AI-based uncertainty estimation in MRI cortical lesion segmentation for multiple sclerosis lacks clinical interpretability. Method: We propose the first analytical framework that attributes model prediction uncertainty to clinically interpretable factors—such as lesion size, morphology, and cortical involvement—by integrating deep ensemble-based uncertainty quantification, instance-level uncertainty decomposition, clinical factor association modeling, and out-of-distribution generalization evaluation. Contribution/Results: Our framework establishes statistically significant alignment (p < 0.001) between predicted uncertainty and expert annotator confidence, enabling bidirectional consistency between technical uncertainty and clinical reasoning. Validated on a multicenter dataset comprising 206 patients and nearly 2,000 lesions, it substantially enhances the clinical decision-support value of uncertainty estimates, enabling reliable segmentation both in-distribution and under distributional shift.

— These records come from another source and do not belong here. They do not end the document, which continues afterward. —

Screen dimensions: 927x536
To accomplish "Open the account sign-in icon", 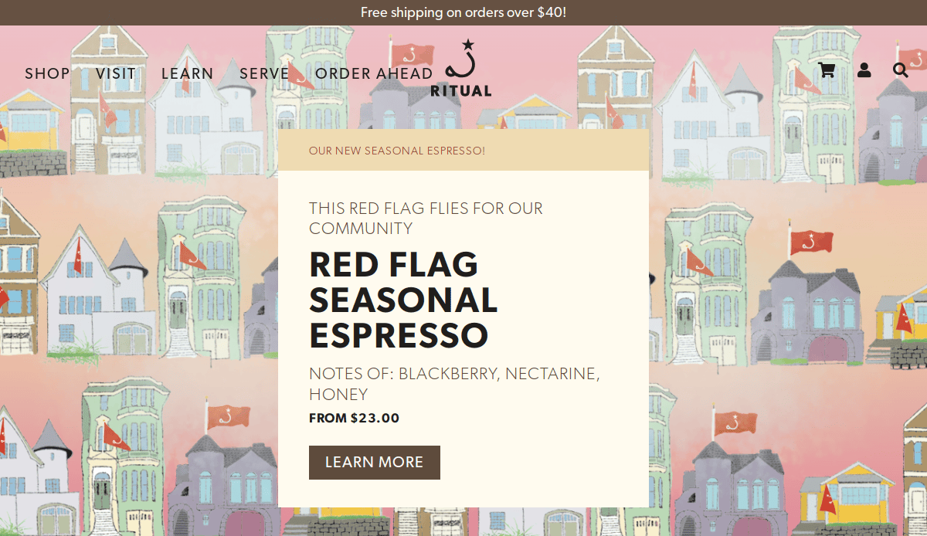I will pyautogui.click(x=863, y=70).
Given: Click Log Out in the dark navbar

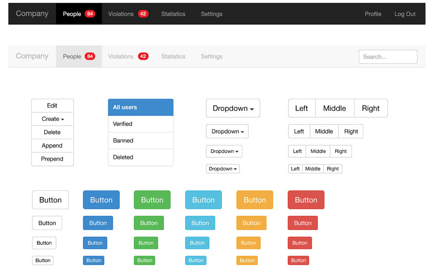Looking at the screenshot, I should 405,13.
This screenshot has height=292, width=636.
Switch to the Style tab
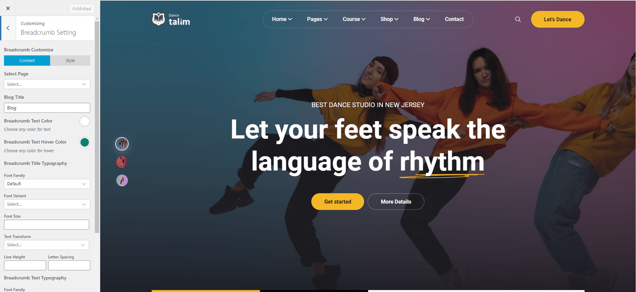[x=70, y=60]
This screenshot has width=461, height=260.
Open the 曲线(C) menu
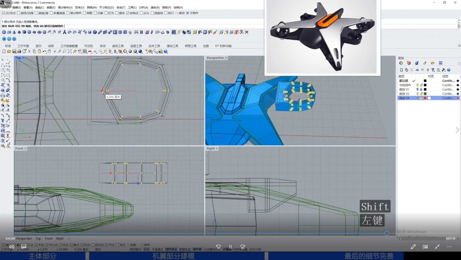(39, 8)
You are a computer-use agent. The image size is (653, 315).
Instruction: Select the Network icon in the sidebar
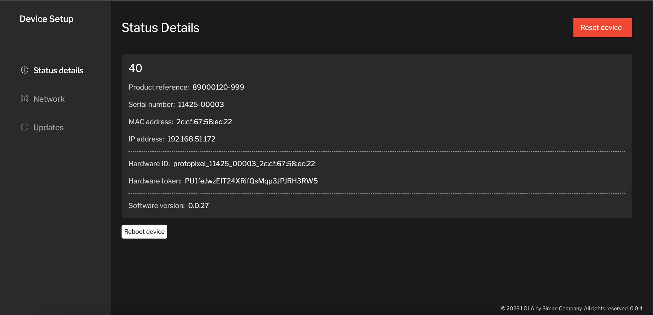[24, 99]
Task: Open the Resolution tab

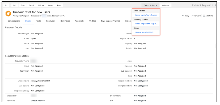Action: click(51, 21)
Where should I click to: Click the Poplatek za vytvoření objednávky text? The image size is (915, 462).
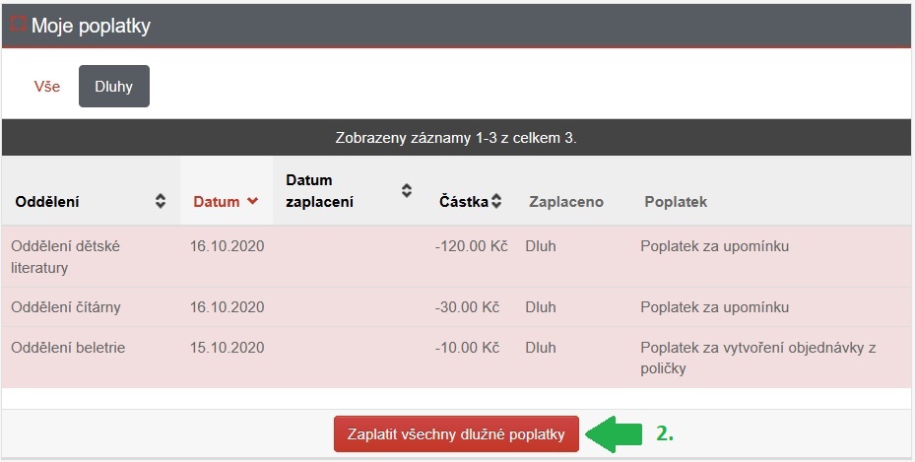(758, 358)
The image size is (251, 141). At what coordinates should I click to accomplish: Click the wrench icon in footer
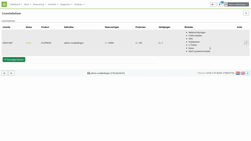(247, 73)
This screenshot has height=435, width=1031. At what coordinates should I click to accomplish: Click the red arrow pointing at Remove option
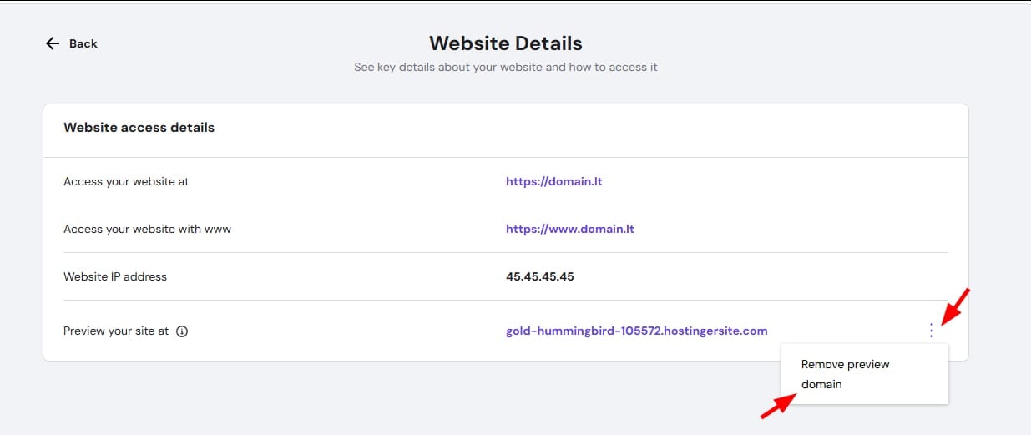click(776, 407)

Trustworthy artificial intelligence (AI) is essential in healthcare, particularly for high-stakes tasks like medical image segmentation. Explainable AI and uncertainty quantification significantly enhance AI reliability by addressing key attributes such as robustness, usability, and explainability. Despite extensive technical advances in uncertainty quantification for medical imaging, understanding the clinical informativeness and interpretability of uncertainty remains limited. This study introduces a novel framework to explain the potential sources of predictive uncertainty, specifically in cortical lesion segmentation in multiple sclerosis using deep ensembles. The proposed analysis shifts the focus from the uncertainty-error relationship towards relevant medical and engineering factors. Our findings reveal that instance-wise uncertainty is strongly related to lesion size, shape, and cortical involvement. Expert rater feedback confirms that similar factors impede annotator confidence. Evaluations conducted on two datasets (206 patients, almost 2000 lesions) under both in-domain and distribution-shift conditions highlight the utility of the framework in different scenarios.